Direct threat. The city next argued that it did not matter whether the employee actually posed a direct threat to health or safety; it was enough that it thought he was a direct threat. Quoting from the U.S. Supreme Court’s decision in Bragdon v. Abbott, however, the court observed that an employer’s “belief that a significant risk existed, even if maintained in good faith, would not relieve him from liability.” Rather, a “direct threat” defense is based solely on “medical or other objective evidence.” Here, the medical and objective evidence was mixed, said the court.
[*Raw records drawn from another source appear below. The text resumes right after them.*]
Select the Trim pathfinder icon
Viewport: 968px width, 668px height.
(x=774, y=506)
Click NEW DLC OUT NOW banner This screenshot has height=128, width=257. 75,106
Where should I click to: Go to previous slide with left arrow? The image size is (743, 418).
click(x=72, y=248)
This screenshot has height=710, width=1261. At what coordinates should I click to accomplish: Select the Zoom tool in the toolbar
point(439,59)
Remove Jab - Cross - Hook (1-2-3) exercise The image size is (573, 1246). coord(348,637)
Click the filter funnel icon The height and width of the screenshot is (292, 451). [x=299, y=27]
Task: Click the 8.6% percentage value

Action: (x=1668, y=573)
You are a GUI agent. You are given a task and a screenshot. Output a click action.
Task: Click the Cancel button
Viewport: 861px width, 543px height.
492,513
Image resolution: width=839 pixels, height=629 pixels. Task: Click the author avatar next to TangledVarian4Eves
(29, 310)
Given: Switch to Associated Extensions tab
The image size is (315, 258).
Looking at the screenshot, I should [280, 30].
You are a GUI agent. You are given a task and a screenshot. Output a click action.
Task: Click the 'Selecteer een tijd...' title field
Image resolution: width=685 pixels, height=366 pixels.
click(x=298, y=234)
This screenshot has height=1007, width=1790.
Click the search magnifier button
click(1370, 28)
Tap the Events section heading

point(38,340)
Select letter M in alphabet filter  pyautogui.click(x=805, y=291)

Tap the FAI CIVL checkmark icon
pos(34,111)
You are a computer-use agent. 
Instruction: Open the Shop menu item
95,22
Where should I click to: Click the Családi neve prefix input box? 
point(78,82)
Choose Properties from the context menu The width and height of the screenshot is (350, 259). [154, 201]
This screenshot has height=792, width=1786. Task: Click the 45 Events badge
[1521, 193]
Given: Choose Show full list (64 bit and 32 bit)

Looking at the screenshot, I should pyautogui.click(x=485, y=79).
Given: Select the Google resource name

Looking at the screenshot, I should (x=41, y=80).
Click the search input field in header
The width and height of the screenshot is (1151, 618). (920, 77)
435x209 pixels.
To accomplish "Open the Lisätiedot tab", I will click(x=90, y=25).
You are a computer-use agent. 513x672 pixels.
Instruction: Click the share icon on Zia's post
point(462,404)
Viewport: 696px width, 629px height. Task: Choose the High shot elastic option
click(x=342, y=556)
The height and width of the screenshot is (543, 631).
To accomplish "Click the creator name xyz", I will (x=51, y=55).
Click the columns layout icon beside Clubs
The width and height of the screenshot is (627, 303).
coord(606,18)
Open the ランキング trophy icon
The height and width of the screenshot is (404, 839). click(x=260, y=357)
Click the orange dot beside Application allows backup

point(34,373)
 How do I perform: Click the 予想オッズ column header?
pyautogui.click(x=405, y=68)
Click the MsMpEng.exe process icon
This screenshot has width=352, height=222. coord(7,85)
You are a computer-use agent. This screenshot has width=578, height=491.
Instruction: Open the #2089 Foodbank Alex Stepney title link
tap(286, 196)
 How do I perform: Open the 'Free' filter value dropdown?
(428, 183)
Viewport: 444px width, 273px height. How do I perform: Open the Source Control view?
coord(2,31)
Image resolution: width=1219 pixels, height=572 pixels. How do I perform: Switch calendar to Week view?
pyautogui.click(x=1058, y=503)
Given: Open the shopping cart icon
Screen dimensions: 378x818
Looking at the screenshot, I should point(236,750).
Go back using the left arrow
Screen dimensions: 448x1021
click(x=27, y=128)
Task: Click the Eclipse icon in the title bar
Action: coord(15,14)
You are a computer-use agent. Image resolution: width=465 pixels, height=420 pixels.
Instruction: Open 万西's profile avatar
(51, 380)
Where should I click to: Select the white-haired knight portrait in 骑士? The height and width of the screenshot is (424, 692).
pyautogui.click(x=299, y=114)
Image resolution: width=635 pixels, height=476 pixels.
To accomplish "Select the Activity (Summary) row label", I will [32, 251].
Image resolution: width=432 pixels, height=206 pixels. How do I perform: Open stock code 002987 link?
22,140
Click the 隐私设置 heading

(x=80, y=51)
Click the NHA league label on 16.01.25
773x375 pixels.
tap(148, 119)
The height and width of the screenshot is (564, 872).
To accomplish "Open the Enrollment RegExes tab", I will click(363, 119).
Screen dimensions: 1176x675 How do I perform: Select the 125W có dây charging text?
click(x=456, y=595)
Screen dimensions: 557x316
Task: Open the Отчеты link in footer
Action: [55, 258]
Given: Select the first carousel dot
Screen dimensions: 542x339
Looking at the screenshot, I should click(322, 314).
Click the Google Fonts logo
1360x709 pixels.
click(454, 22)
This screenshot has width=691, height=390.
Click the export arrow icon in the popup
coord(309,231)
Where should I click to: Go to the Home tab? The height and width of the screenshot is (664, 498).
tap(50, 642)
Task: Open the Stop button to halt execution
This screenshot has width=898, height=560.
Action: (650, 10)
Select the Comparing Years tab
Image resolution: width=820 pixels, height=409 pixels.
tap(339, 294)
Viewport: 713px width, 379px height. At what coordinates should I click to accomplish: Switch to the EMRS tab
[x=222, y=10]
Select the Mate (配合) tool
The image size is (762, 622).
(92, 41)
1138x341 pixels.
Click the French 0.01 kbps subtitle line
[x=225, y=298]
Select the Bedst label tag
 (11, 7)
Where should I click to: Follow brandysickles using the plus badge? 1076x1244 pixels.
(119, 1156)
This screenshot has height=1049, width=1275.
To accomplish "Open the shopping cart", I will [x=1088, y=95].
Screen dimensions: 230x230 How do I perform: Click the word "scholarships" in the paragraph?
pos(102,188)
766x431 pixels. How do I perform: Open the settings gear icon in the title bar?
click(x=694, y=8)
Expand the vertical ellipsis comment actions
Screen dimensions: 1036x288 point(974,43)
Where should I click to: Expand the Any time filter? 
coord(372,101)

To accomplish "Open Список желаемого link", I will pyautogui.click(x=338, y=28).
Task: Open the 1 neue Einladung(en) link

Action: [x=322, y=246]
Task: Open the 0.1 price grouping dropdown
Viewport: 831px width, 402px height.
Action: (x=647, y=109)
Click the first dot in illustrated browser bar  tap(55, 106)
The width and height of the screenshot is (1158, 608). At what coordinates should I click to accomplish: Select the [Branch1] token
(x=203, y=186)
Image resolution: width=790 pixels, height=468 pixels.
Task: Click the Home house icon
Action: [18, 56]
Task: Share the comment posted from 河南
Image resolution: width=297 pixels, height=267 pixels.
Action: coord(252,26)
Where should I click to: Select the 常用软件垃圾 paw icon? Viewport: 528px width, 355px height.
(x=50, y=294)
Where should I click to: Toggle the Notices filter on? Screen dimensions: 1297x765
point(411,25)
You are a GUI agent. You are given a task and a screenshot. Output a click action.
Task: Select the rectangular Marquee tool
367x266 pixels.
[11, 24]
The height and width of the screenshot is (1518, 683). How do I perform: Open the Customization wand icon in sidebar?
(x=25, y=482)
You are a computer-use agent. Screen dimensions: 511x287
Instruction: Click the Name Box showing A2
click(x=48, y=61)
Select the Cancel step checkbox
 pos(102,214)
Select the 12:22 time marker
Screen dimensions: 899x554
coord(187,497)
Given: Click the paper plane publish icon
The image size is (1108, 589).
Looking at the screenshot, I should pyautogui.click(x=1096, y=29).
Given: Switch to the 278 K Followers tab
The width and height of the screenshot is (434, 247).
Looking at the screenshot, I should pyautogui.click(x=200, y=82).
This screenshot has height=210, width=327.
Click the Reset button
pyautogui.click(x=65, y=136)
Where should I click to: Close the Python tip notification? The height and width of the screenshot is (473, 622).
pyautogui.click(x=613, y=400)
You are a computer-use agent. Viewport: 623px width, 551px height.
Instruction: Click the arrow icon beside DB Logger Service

As to testimony that the employee took his eyes off the road while driving through an intersection, he claimed he was grabbing a clipboard that had fallen, the light was green, and no pedestrians were present. Reasonable jurors could accept this explanation and reject the city’s argument that the incident supported an inference that the employee was a safety threat. Further, the court noted again, the jury was free to discount the neurologist’s last two letters regarding the employee’s performance.
As to the city’s assertion that not just anyone could do the employee’s job, a more focused inquiry, said the court, was whether he could do it without significant risk to health or safety. It was reasonable to conclude he could.
And while the trial judge may have wrongly excluded evidence that the employee was in a car accident before his head injury, which the city offered as evidence that his driving posed a safety risk, this was harmless error, said the court, noting that the direct-threat defense was predominantly based on the doctor’s opinions and the single episode of inattentive driving did not loom large.
Back pay. Turning to the city’s challenge to the backpay award, in which it argued that the employee failed to mitigate damages, the court noted that to prove a failure to mitigate in this context, the employer must show that “(1) the [employee] failed to exercise reasonable diligence to mitigate his damages, and [that] (2) there was a reasonable likelihood that the [employee] might have found comparable work by exercising reasonable diligence.” Although the city argued that this approach should be abandoned in favor of the approach endorsed by the Second Circuit, which eliminates the employer’s burden to prove the availability of other comparable employment, the court declined to do so, finding that its approach has been repeatedly reaffirmed and best comported with the concept of mitigation in this context. Specifically, said the court, an employee can mitigate damages only if it is within his power to reduce the harm he suffered. The plaintiff’s backpay award should not be reduced based on failure to mitigate if reasonably diligent effort would not have been likely to produce comparable employment, the court explained, noting that the trial judge faithfully applied circuit precedent in declining to reduce the backpay award for failure to mitigate and there was no manifest error.